Springer, the politician and talk show provocateur who passed away this week at the age of 79, ensured an entire generation of trans women grew up knowing our place in the culture, the bedroom, and society at large. Trans women were routinely invited on to the (at least partially-scripted) daytime talk show he hosted for nearly three decades, marching in front of the roaring crowd of hooting gawkers to shock, scream, cry, and betray. Scan the chyrons used when trans guests were on the show— “TRANSSEXUAL SECRETS;” ‘TRANNY TAKEDOWN;’ ‘T.H.OT. YOU WERE A GIRL”—and you get the gist of the roles these women were cast in and the stories they tell. And lest you believe these are shameful relics of a less-enlightened time long since past, please enjoy this six-minute compilation cut uploaded by the show’s official YouTube page in 2019.
Giving any moral lecture about decency and dignity to a show whose entire brand became shorthand for sordid conflict would be absurd and pointless. I don’t even think the show was inherently exploitative or manipulative of their guests—all of the trans women in the above clips knew what they were doing, what the show was about, and how they would be viewed by the show’s live and televised audience.

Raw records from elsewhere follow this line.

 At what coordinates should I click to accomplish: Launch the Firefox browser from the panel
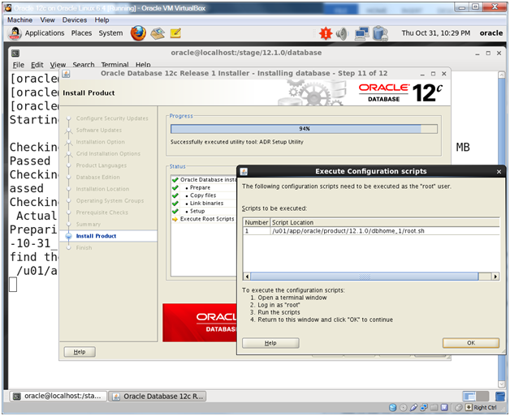tap(138, 33)
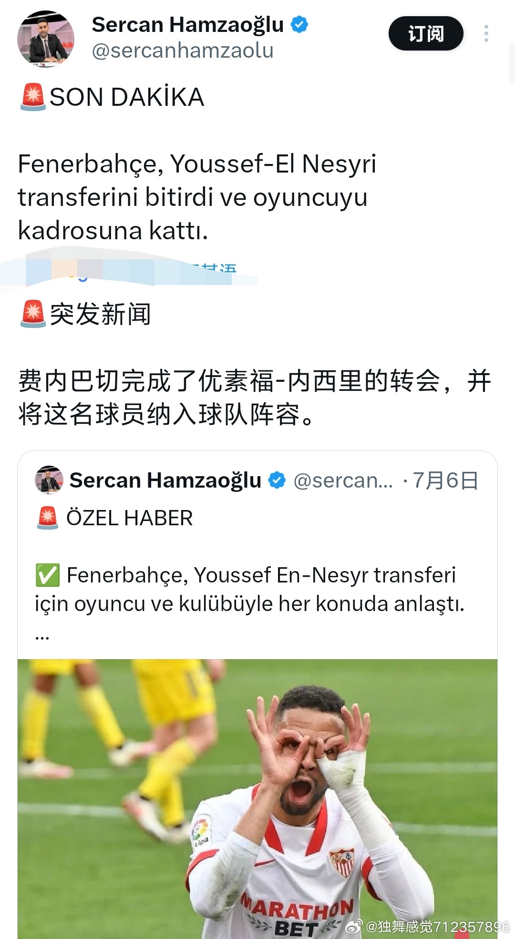
Task: Select the Chinese translated tweet text
Action: click(255, 397)
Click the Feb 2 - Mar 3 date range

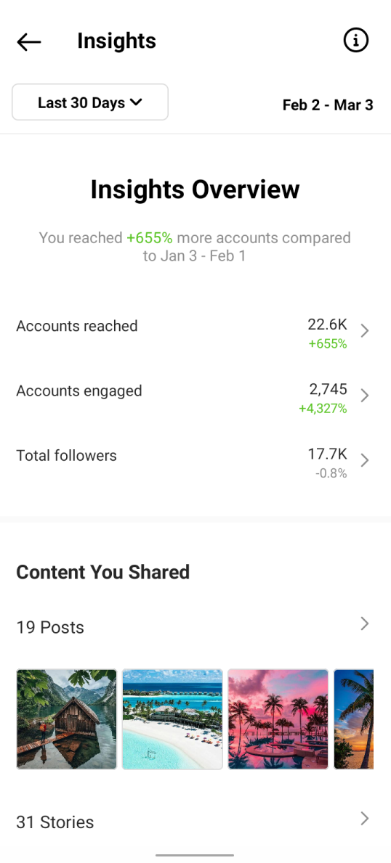pos(328,105)
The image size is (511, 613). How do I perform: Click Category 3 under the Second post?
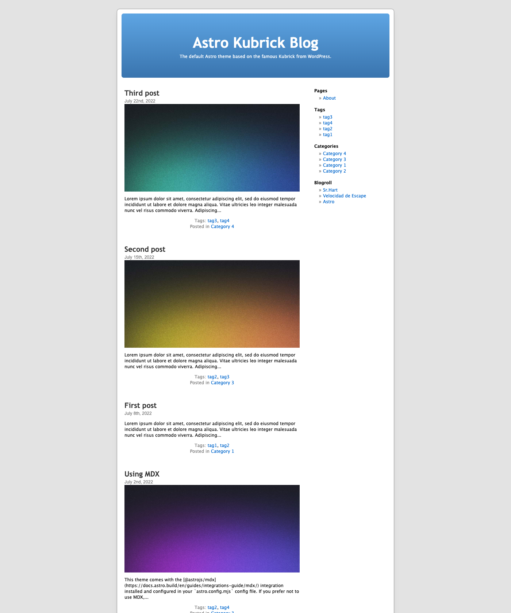coord(222,383)
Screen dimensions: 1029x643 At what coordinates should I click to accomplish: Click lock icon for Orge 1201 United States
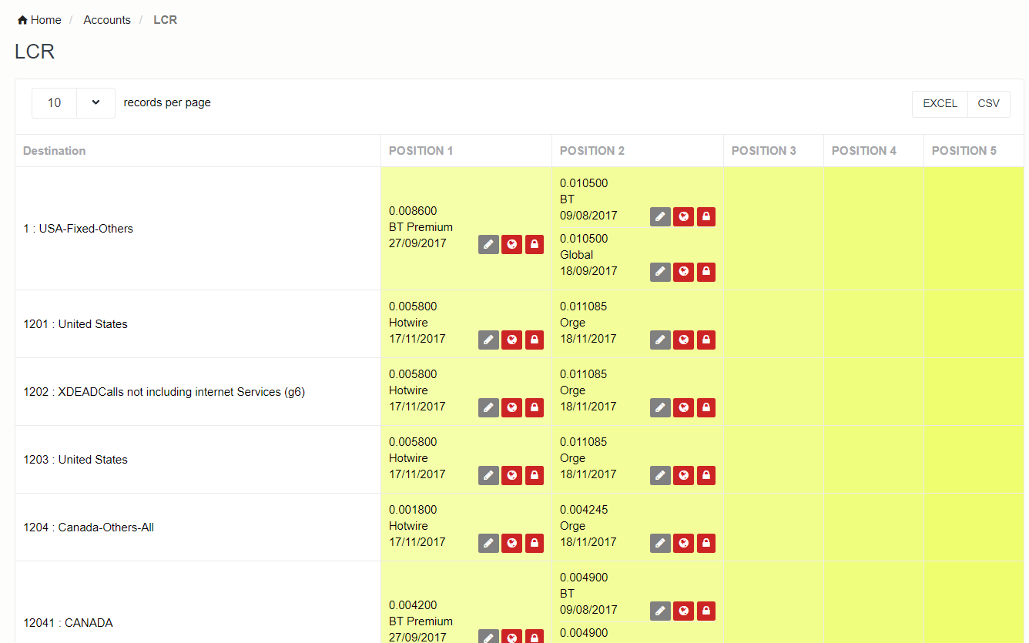706,340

Even if, as has long been suspected of the show’s guests, these women are paid actors, much of the shame and criticism aimed at the show is just a workaround way of shaming the women themselves, mirroring the kinds of scolding sex workers—who are disproportionately trans—know all too well. One could—and many did—praise The Jerry Springer Show as a rebellious and loudly queer anecdote to the censorious attitudes of conservative politics in the 1990s or the efforts at queer assimilation led by the likes of Andrew Sullivan. It’s an old and self-defeating instinct in queer activism to repel the elements of the queer community furthest from the realm of heteronormative privilege—a category trans people have long resided in—and Springer gave those elements visibility in a way that was so low-minded and openly-degenerate it was practically camp.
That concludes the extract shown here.